しましましっぽ

読んだ本の簡単な粗筋と感想のブログです。

「ベルカ、吠えないのか?」 古川日出男 

2007年10月03日 | 読書
1943年、日本軍が撤収したキスカ島。
無人の島には4頭の軍用犬、ジャーマンシェパード3頭とアイヌ犬1頭が残された。
捨てられた事実を理解するイヌたち。やがて米軍が上陸して彼らを連れて島を離れる。
それが「イヌによる現代史」の始まりだった。

ソ連が打ち上げた、人類初の人工衛星・スプートニク1号から30日後、スプートニク2号には生物が乗り組んだ。
1957年11月3日、ロシア・ライカ犬のライカは地球を見下ろしていた。
スプートニク2号は燃えて地球に戻る。
しかし、その後の宇宙に行き地球に戻って来た犬がいた。ストレルカとベルカは宇宙から帰ってきた犬だった。

軍用犬として、ドイツや日本で訓練された犬たち。
ジャーマンシェパード、北海道犬(旧称アイヌ犬)。
その子孫たちがどう、生きてきたかの物語。


ロシアマフィアに、チェチェンマフィア、日本のやくざも登場して、殺伐した舞台。

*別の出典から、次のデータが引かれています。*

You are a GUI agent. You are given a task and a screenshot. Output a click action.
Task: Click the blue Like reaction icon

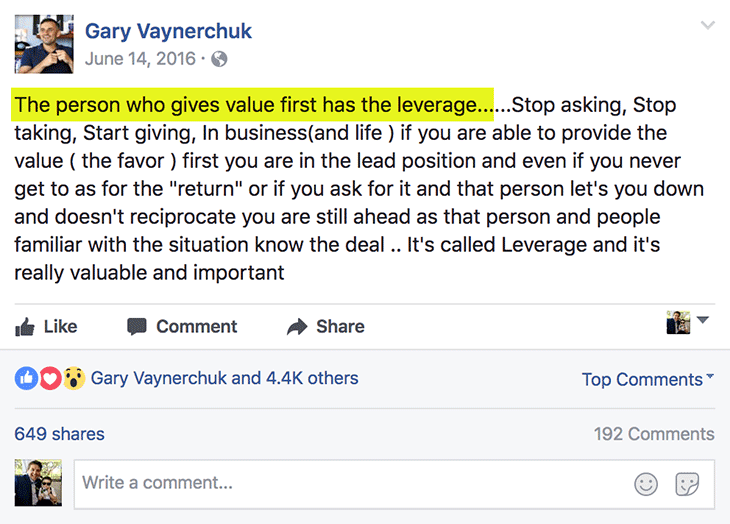[x=26, y=379]
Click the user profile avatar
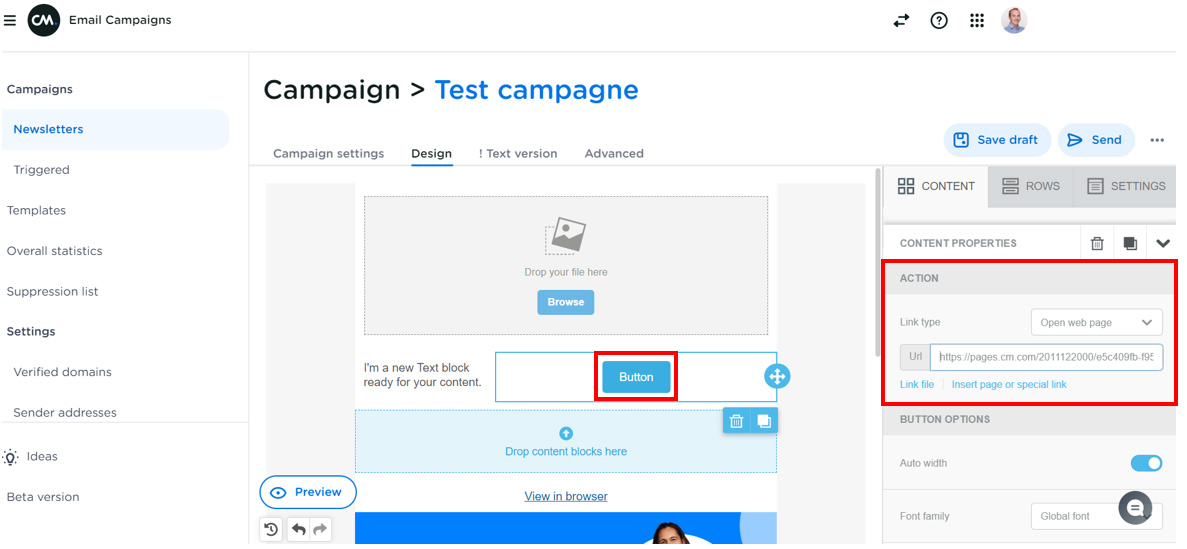The height and width of the screenshot is (549, 1187). [x=1014, y=20]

少し品のなさがマイナスな感じがする。
戦争利用された犬たちは、同じように、血なまぐさい環境におかれる。
優秀さゆえ、戦わなくてはならない、だから幸せにはなれない。
犬の栄光と生き方を追った物語、という感じだが、栄光ではないよな。
別の生き方をしている犬の方が幸せだろう。
犬の目で見ているような物語だから、あまり感情は入らず、淡々と事実が述べられている感じもあるが、
犬の親子の愛情に深さも垣間見えるが、それも淡々と感じられる。
面白い視点の物語。


ライカの乗ったスプートニク2号は回収され、ライカの焼けた遺骨が残されているというのが、なんとなくよかったなと思える。
実際は打ち上げ直後に犬は死亡したとの話。
<ライカ犬は従来睡眠薬入りの餌により眠らされた後酸素供給を停止して死亡と伝えられてきたが
2002年のロシア側からの情報では熱とストレスにより打ち上げ後数時間で死亡していたとのことである>と。

そういえば、ドイツ兵や将校たちが犬を連れている写真はよく見る。